More deception or where the money has really gone in our economy. https://www.youtube.com/watch?v=KTF_a1DuIyE#t=351 What did we get in this huge pie? Lets ask Tehran John.
This could be part of a huge conspiracy by Ms. Isaacson.
Thomas, does the state get any benefits from the feds based on the number of veterans it employs? Or is the state simply waving the flag with this self-reported number?
Cory, that is a question that I cannot answer in a long paragraph that includes documentation of the facts that have references to the sources. I will send you another paper that includes reference to reliable sources and answers your questions too.
Thanks for getting the word out. My personal experience with SD state government is they, especially the BOP, are veteran hostile with pride in hostility to veterans. Prevalent attitudes included, ‘how dare you left the state to garner greater opportunity and leadership experience then return and offer to serve senior to those with less initiative’, and ‘ veteran, so what – you just did what you were told’ – private or colonel, it mattered not. Had it to do over I’d carry a hidden voice activated recorder then sue them.
John, that puzzles me. On the one hand, you’re telling me that South Dakota state government treats veterans with the same disrespect the GOP (and the electorate?) show to smart people like Stephanie Herseth Sandlin and Matt Varilek who go out to the big world for great opportunities then bring their talents and experiences back to benefit South Dakota. On the other hand, we have the state expanding the definition of “veteran” to hand out state benefits to more people. Is expanding this definition—diluting it, some veterans would say—an expression of actual hostility to veterans?
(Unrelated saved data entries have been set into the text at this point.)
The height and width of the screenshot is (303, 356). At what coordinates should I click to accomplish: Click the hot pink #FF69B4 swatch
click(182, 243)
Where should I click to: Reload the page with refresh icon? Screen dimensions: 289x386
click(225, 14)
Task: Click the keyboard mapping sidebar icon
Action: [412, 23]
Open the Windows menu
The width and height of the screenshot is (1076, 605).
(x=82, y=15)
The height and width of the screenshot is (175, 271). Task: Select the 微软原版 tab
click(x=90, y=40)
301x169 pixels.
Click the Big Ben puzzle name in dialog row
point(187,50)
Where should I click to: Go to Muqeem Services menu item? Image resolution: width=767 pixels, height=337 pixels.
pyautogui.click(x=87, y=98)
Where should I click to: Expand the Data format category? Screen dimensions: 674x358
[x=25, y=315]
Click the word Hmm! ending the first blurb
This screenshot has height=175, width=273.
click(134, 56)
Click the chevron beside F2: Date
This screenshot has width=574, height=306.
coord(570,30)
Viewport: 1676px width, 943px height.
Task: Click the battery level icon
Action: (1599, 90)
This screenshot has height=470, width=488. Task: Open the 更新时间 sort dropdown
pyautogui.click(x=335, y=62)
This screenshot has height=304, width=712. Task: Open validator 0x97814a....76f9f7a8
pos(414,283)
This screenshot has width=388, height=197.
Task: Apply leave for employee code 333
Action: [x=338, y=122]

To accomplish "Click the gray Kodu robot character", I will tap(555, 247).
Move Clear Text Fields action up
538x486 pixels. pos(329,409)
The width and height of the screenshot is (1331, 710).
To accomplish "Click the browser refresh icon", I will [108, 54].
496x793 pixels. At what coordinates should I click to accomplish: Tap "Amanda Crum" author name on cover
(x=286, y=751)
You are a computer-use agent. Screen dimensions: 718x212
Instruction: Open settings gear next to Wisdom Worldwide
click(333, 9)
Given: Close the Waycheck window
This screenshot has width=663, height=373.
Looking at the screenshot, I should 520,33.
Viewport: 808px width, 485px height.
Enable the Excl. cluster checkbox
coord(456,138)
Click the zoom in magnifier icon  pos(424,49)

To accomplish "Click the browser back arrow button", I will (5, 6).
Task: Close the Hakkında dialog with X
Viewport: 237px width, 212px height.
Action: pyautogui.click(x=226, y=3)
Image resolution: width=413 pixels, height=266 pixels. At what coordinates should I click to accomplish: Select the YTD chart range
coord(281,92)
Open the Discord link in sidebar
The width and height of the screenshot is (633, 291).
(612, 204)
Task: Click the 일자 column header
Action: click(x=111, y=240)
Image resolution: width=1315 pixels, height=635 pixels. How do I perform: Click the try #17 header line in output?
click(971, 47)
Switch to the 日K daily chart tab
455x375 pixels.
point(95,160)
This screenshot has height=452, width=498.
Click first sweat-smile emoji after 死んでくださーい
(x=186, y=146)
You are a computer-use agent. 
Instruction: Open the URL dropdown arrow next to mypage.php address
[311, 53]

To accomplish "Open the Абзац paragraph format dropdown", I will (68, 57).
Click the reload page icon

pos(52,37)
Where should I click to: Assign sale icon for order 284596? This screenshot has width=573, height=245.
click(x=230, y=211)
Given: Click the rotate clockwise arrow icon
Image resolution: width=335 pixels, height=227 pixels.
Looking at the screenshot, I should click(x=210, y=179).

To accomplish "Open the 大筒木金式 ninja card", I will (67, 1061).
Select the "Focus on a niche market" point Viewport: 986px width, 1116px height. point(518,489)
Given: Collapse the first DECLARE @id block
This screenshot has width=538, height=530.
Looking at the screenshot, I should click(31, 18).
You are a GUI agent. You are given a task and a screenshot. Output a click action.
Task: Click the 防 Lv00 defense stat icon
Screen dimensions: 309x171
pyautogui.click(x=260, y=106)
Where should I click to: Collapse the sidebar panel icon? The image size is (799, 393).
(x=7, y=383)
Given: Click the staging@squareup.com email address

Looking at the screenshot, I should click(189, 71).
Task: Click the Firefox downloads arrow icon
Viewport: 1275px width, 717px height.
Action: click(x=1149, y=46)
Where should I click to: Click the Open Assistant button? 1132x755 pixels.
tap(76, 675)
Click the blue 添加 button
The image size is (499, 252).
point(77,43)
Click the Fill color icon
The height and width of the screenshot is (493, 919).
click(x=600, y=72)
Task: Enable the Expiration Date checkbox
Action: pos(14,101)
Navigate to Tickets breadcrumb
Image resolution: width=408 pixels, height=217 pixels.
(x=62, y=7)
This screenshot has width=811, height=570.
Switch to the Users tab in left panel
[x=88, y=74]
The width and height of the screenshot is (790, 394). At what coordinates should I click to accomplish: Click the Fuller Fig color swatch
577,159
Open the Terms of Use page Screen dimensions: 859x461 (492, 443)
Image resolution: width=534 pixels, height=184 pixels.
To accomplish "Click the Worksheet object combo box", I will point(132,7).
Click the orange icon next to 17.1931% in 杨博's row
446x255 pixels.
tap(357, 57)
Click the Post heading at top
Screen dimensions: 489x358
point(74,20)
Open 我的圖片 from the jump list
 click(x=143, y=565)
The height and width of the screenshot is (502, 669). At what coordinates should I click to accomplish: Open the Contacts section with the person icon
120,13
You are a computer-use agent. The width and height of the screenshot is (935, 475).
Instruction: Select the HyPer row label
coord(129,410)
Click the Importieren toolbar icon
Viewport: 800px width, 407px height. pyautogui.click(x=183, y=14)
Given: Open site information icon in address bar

My experience with how the SD state government treated me was good and bad. When I was activated to go to Iraq, both those at Pierre and and the Labor Market Information Center (LMIC) were great to me. Pierre let me pay into the state retirement each month so I could keep my state life insurance and build up my retirement. Those at LMIC sent me care packages and letters and gave me a great welcome back party. Later on though, things changed. My first military related injury surgery was pre-approved by the state for a civilian surgery center. After the surgery, the state denied my health insurance claim and left me with a $69,000.00 plus bill. The state said the VA should pick it up (even though federal laws state that a veteran who has health insurance, that insurance will be billed for all civilian and VA medical bills; the VA is not liable) I had to down load the full state insurance contract and prove to the Bureau of Personel (BOP) that they had to cover me. It took months to get the BOP to pay the first time, but I did not have a problem with the state paying for my surgeries after that. I was later on told by my supervisor that the BOP did not want to see me taking so much leave for surgeries and doctor appointments (even though federal laws allowed deployed soldiers to take off more time than I had for medical reasons) and that I was to work late and on the weekends to make up the time instead of taking sick leave and leave without pay. I really did not mind that as I did not lose money for unpaid leave, but I noticed that those taking months off for maternity leave were not required to do the same. The big thing the state would not tolerate was anyone (veteran or not) who pointed out directives that did not follow state or federal written policies. That would get you called into your supervisor’s office where state highway patrol officers insured you left the building after you were told you were fired. It is a good method by the state to scare other state workers to not question no matter what. Especially since SD is a right to work state and SD laws passed in the 1990s insured that any state employee who sued the state for wrongful termination would lose in court.
Unfortunately, federal veterans are more proned to speak out because of their military training and federal duty. I get the feeling that John is one of those veterans that spoke out.